** Start of Source data **

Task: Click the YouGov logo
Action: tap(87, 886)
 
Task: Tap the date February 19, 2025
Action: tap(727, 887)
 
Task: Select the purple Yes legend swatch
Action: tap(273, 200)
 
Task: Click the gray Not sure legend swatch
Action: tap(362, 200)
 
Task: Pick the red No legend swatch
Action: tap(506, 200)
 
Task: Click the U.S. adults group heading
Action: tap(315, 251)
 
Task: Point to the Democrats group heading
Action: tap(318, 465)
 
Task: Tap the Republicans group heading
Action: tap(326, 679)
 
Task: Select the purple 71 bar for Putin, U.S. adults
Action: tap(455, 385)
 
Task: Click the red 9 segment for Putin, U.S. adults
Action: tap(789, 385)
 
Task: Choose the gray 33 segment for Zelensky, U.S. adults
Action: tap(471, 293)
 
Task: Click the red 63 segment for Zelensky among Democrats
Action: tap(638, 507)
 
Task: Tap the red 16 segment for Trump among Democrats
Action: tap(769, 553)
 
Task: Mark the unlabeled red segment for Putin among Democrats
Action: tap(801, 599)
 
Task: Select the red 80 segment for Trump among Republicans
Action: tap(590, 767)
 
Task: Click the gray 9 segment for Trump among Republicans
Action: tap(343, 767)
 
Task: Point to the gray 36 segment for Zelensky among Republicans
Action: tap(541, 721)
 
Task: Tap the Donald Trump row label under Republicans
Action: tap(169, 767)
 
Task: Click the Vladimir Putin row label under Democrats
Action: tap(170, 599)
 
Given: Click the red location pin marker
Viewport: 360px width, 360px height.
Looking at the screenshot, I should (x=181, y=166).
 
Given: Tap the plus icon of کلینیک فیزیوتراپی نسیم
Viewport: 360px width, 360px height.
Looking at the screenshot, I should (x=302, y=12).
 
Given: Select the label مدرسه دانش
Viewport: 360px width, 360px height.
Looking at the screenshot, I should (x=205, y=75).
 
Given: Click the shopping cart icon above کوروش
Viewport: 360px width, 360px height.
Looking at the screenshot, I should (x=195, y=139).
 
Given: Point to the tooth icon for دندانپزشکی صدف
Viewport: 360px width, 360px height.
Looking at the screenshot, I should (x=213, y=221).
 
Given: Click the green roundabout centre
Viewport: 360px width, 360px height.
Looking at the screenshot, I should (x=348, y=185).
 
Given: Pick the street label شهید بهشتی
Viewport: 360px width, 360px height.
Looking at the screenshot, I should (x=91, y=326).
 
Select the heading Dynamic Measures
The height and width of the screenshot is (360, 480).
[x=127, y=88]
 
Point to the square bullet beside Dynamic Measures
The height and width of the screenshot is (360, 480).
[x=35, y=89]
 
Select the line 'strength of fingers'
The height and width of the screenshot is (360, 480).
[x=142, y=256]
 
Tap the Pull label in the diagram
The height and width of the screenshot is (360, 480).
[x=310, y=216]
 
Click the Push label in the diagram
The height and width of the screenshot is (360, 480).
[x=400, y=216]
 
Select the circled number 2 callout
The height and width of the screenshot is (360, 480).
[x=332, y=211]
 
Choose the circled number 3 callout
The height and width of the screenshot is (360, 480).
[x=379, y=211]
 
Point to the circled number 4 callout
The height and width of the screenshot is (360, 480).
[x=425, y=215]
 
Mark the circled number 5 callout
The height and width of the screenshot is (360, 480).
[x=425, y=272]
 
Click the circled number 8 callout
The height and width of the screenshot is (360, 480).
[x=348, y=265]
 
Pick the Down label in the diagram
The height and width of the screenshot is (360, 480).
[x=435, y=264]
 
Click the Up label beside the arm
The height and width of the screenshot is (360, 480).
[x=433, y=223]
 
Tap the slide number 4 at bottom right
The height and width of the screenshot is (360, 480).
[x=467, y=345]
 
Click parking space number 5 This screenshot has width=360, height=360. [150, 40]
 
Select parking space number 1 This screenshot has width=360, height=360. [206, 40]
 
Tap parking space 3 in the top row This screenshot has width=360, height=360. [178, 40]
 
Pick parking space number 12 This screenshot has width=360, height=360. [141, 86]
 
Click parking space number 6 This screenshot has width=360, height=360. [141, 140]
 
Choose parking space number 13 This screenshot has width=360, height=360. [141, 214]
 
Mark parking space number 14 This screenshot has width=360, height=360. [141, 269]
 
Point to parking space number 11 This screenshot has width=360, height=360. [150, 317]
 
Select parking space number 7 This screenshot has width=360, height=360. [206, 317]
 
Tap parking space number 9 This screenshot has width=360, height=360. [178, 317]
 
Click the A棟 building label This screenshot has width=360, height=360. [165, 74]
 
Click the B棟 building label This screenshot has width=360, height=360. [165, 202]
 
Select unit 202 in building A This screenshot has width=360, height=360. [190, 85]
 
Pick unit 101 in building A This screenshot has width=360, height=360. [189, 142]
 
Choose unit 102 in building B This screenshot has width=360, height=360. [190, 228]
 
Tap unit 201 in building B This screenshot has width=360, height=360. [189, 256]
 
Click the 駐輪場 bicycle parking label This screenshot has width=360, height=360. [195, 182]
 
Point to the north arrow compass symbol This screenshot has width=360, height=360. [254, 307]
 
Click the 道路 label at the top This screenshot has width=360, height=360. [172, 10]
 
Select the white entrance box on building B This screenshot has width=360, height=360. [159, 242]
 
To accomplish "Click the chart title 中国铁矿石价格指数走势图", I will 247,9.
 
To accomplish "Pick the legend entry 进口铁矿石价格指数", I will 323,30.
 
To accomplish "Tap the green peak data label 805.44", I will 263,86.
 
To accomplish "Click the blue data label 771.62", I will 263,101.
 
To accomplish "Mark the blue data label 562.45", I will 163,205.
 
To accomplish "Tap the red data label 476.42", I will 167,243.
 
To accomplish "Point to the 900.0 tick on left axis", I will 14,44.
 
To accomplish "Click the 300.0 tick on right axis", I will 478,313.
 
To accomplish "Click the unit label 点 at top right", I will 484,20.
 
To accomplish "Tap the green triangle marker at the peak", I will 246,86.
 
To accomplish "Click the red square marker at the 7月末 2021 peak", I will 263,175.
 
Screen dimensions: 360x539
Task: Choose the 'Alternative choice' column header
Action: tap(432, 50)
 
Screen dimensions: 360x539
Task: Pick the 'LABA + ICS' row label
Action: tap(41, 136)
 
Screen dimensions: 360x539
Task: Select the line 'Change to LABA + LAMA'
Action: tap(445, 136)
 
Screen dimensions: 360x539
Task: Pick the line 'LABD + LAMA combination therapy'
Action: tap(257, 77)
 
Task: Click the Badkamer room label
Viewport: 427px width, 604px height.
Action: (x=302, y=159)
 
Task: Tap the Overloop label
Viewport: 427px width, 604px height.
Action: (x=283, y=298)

** End of Source data **

# Set task
Copy every row above word for word, in the same order.

# Problem solution
Task: Click the YouGov logo
Action: tap(87, 886)
 
Task: Tap the date February 19, 2025
Action: tap(727, 887)
 
Task: Select the purple Yes legend swatch
Action: tap(273, 200)
 
Task: Click the gray Not sure legend swatch
Action: tap(362, 200)
 
Task: Pick the red No legend swatch
Action: tap(506, 200)
 
Task: Click the U.S. adults group heading
Action: tap(315, 251)
 
Task: Point to the Democrats group heading
Action: tap(318, 465)
 
Task: Tap the Republicans group heading
Action: tap(326, 679)
 
Task: Select the purple 71 bar for Putin, U.S. adults
Action: tap(455, 385)
 
Task: Click the red 9 segment for Putin, U.S. adults
Action: tap(789, 385)
 
Task: Choose the gray 33 segment for Zelensky, U.S. adults
Action: tap(471, 293)
 
Task: Click the red 63 segment for Zelensky among Democrats
Action: tap(638, 507)
 
Task: Tap the red 16 segment for Trump among Democrats
Action: tap(769, 553)
 
Task: Mark the unlabeled red segment for Putin among Democrats
Action: tap(801, 599)
 
Task: Select the red 80 segment for Trump among Republicans
Action: tap(590, 767)
 
Task: Click the gray 9 segment for Trump among Republicans
Action: tap(343, 767)
 
Task: Point to the gray 36 segment for Zelensky among Republicans
Action: tap(541, 721)
 
Task: Tap the Donald Trump row label under Republicans
Action: tap(169, 767)
 
Task: Click the Vladimir Putin row label under Democrats
Action: tap(170, 599)
 
Given: Click the red location pin marker
Viewport: 360px width, 360px height.
Looking at the screenshot, I should (x=181, y=166).
 
Given: Tap the plus icon of کلینیک فیزیوتراپی نسیم
Viewport: 360px width, 360px height.
Looking at the screenshot, I should (x=302, y=12).
 
Given: Select the label مدرسه دانش
Viewport: 360px width, 360px height.
Looking at the screenshot, I should (x=205, y=75).
 
Given: Click the shopping cart icon above کوروش
Viewport: 360px width, 360px height.
Looking at the screenshot, I should (x=195, y=139).
 
Given: Point to the tooth icon for دندانپزشکی صدف
Viewport: 360px width, 360px height.
Looking at the screenshot, I should (x=213, y=221).
 
Given: Click the green roundabout centre
Viewport: 360px width, 360px height.
Looking at the screenshot, I should (x=348, y=185).
 
Given: Pick the street label شهید بهشتی
Viewport: 360px width, 360px height.
Looking at the screenshot, I should (x=91, y=326).
 
Select the heading Dynamic Measures
The height and width of the screenshot is (360, 480).
[x=127, y=88]
 
Point to the square bullet beside Dynamic Measures
The height and width of the screenshot is (360, 480).
[x=35, y=89]
 
Select the line 'strength of fingers'
The height and width of the screenshot is (360, 480).
[x=142, y=256]
 
Tap the Pull label in the diagram
The height and width of the screenshot is (360, 480).
[x=310, y=216]
 
Click the Push label in the diagram
The height and width of the screenshot is (360, 480).
[x=400, y=216]
 
Select the circled number 2 callout
The height and width of the screenshot is (360, 480).
[x=332, y=211]
 
Choose the circled number 3 callout
The height and width of the screenshot is (360, 480).
[x=379, y=211]
 
Point to the circled number 4 callout
The height and width of the screenshot is (360, 480).
[x=425, y=215]
 
Mark the circled number 5 callout
The height and width of the screenshot is (360, 480).
[x=425, y=272]
 
Click the circled number 8 callout
The height and width of the screenshot is (360, 480).
[x=348, y=265]
 
Pick the Down label in the diagram
The height and width of the screenshot is (360, 480).
[x=435, y=264]
 
Click the Up label beside the arm
The height and width of the screenshot is (360, 480).
[x=433, y=223]
 
Tap the slide number 4 at bottom right
The height and width of the screenshot is (360, 480).
[x=467, y=345]
 
Click parking space number 5 This screenshot has width=360, height=360. [150, 40]
 
Select parking space number 1 This screenshot has width=360, height=360. [206, 40]
 
Tap parking space 3 in the top row This screenshot has width=360, height=360. [178, 40]
 
Pick parking space number 12 This screenshot has width=360, height=360. [141, 86]
 
Click parking space number 6 This screenshot has width=360, height=360. [141, 140]
 
Choose parking space number 13 This screenshot has width=360, height=360. [141, 214]
 
Mark parking space number 14 This screenshot has width=360, height=360. [141, 269]
 
Point to parking space number 11 This screenshot has width=360, height=360. [150, 317]
 
Select parking space number 7 This screenshot has width=360, height=360. [206, 317]
 
Tap parking space number 9 This screenshot has width=360, height=360. [178, 317]
 
Click the A棟 building label This screenshot has width=360, height=360. [165, 74]
 
Click the B棟 building label This screenshot has width=360, height=360. [165, 202]
 
Select unit 202 in building A This screenshot has width=360, height=360. [190, 85]
 
Pick unit 101 in building A This screenshot has width=360, height=360. [189, 142]
 
Choose unit 102 in building B This screenshot has width=360, height=360. [190, 228]
 
Tap unit 201 in building B This screenshot has width=360, height=360. [189, 256]
 
Click the 駐輪場 bicycle parking label This screenshot has width=360, height=360. [195, 182]
 
Point to the north arrow compass symbol This screenshot has width=360, height=360. [254, 307]
 
Click the 道路 label at the top This screenshot has width=360, height=360. [172, 10]
 
Select the white entrance box on building B This screenshot has width=360, height=360. [159, 242]
 
To accomplish "Click the chart title 中国铁矿石价格指数走势图", I will 247,9.
 
To accomplish "Pick the legend entry 进口铁矿石价格指数", I will 323,30.
 
To accomplish "Tap the green peak data label 805.44", I will 263,86.
 
To accomplish "Click the blue data label 771.62", I will 263,101.
 
To accomplish "Mark the blue data label 562.45", I will 163,205.
 
To accomplish "Tap the red data label 476.42", I will 167,243.
 
To accomplish "Point to the 900.0 tick on left axis", I will 14,44.
 
To accomplish "Click the 300.0 tick on right axis", I will 478,313.
 
To accomplish "Click the unit label 点 at top right", I will 484,20.
 
To accomplish "Tap the green triangle marker at the peak", I will 246,86.
 
To accomplish "Click the red square marker at the 7月末 2021 peak", I will 263,175.
 
Screen dimensions: 360x539
Task: Choose the 'Alternative choice' column header
Action: tap(432, 50)
 
Screen dimensions: 360x539
Task: Pick the 'LABA + ICS' row label
Action: tap(41, 136)
 
Screen dimensions: 360x539
Task: Select the line 'Change to LABA + LAMA'
Action: tap(445, 136)
 
Screen dimensions: 360x539
Task: Pick the line 'LABD + LAMA combination therapy'
Action: tap(257, 77)
 
Task: Click the Badkamer room label
Viewport: 427px width, 604px height.
Action: (x=302, y=159)
 
Task: Tap the Overloop label
Viewport: 427px width, 604px height.
Action: (x=283, y=298)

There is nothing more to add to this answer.